Speaking of writing, based on the response here and elsewhere, it seems like Ice's story will be the next one for me to write.

So, dear bored readers, here are two story bits. Anyone who points out a mistake or something that could be better gets a cookie.


"Damn vermin!" The man kicked it, hard, then walked away.

The child crawled over. She stared at it, entranced by the brilliant scarlet color of the blood, glistening like wet rubies in the dim light, and the shiny round black eyes staring outward, devoid of any emotion. She crawled closer, hanging over it. She had only seen the flash of tails and hind legs before, vanishing like the end of a worm sucked into the beak of a bird. Yet they were going to safety, while the worm was going to die. She didn't understand exactly how it could work differently.

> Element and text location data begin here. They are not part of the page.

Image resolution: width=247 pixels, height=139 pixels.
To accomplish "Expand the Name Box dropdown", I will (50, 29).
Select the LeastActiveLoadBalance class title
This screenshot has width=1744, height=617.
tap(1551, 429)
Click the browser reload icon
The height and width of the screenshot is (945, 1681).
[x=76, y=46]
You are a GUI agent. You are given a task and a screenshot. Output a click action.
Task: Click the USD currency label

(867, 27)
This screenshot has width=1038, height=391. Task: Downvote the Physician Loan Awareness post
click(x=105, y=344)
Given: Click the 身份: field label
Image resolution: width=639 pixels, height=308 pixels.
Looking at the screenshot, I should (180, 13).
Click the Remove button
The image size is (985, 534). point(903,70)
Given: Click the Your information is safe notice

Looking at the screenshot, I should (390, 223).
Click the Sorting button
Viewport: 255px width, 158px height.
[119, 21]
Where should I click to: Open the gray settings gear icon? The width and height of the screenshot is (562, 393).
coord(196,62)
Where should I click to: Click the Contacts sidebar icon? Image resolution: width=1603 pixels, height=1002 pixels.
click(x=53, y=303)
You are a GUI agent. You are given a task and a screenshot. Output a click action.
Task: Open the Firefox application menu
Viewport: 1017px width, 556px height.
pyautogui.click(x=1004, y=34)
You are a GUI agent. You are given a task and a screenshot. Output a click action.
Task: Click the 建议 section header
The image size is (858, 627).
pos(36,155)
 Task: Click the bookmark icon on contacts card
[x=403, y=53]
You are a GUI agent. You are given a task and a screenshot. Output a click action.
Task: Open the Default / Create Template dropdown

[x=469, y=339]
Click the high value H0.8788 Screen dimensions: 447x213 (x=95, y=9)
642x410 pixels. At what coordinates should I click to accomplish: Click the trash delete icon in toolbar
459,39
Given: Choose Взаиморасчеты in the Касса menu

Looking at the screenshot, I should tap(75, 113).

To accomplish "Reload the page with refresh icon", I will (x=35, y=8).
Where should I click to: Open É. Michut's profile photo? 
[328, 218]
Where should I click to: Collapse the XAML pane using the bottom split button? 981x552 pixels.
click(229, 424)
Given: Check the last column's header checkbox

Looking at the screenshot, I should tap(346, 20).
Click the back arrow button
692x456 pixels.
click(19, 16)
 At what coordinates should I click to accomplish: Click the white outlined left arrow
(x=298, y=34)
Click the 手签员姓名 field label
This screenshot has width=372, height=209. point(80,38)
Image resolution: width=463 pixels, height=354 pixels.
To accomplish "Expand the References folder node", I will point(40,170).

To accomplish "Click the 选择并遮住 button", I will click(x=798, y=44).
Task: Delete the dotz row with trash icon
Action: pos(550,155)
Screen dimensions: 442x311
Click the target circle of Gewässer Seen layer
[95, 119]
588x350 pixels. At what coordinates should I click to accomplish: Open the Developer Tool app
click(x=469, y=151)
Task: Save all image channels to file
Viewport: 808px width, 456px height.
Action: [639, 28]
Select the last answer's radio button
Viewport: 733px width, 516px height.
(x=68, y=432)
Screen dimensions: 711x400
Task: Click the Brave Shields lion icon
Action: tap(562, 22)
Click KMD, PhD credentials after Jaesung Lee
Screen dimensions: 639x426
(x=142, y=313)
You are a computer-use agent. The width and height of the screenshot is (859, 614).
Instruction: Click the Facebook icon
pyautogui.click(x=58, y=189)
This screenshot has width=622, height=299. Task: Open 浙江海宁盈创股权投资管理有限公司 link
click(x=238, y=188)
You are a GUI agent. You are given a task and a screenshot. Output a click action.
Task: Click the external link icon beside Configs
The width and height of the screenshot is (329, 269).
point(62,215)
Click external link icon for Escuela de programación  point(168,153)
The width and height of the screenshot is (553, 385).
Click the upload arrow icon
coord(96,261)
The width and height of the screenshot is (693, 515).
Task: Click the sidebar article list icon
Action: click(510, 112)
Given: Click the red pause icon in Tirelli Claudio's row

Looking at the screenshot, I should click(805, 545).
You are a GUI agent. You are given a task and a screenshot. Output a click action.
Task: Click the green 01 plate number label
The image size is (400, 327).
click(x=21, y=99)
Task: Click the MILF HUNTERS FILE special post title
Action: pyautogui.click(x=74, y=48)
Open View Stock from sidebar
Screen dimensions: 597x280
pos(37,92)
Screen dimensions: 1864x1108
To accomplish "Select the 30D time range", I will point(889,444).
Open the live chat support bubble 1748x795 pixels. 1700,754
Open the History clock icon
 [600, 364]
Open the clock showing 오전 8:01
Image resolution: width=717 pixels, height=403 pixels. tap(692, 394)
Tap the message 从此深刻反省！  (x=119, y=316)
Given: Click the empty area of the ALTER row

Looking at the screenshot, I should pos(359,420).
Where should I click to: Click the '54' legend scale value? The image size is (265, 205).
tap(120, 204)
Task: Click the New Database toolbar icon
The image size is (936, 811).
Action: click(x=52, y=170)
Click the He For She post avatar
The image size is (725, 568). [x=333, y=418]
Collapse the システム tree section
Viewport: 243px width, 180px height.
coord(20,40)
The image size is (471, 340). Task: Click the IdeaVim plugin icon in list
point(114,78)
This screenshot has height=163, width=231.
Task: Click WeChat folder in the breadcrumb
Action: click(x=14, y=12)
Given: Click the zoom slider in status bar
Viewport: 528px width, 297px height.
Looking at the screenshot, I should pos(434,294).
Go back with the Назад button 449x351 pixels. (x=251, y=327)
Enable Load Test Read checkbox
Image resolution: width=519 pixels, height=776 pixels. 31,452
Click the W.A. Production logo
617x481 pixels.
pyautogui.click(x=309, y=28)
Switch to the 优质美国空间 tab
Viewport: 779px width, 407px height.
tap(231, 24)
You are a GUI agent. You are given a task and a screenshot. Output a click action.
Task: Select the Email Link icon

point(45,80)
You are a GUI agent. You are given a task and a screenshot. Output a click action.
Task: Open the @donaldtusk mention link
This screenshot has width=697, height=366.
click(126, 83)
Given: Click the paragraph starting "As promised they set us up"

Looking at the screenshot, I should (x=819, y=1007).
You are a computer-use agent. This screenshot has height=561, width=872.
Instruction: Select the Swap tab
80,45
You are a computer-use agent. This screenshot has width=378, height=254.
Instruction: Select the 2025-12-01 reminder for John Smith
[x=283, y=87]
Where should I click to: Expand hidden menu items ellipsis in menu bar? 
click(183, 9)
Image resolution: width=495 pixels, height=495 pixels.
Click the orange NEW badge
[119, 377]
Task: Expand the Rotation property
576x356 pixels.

She knew this one was hurt badly. She did not know, exactly, what it looked like normally, but she did know that its body looked wrong somehow. As she sat watching it, she became aware of small noises around her, scrabblings she recognized and had heard many times before, although she could not remember the first time.

"Hello," she said, not moving, still staring at the twitching rattata . "Hello. Is this yours?" She tried again, twisting at her voice, trying to find the sound they would react to. "One of yours? Is this one of yours?"

One of them, only one, chittered at her, angry but something else too, more that than angry, something else she didn't know.

"I didn't," she said, not so much a denial as a simple statement. Her voice was still twisting.

Chittering, more than one this time. Not warning, not danger, just...what? She didn't know what it meant.

"I think it's going to die," she continued, conversationally, trying to get the pitch and rhythm right. "I'm not sure. Is it? I'd think you'd know."

More chittering, purposeful. She listened, repeating the sounds over and over in her head.

...dying...something about that. The rattata was dying. But not an answer to the question, a...something. She...resentment, anger. Over...the rattata...dying? No, no, not...quite.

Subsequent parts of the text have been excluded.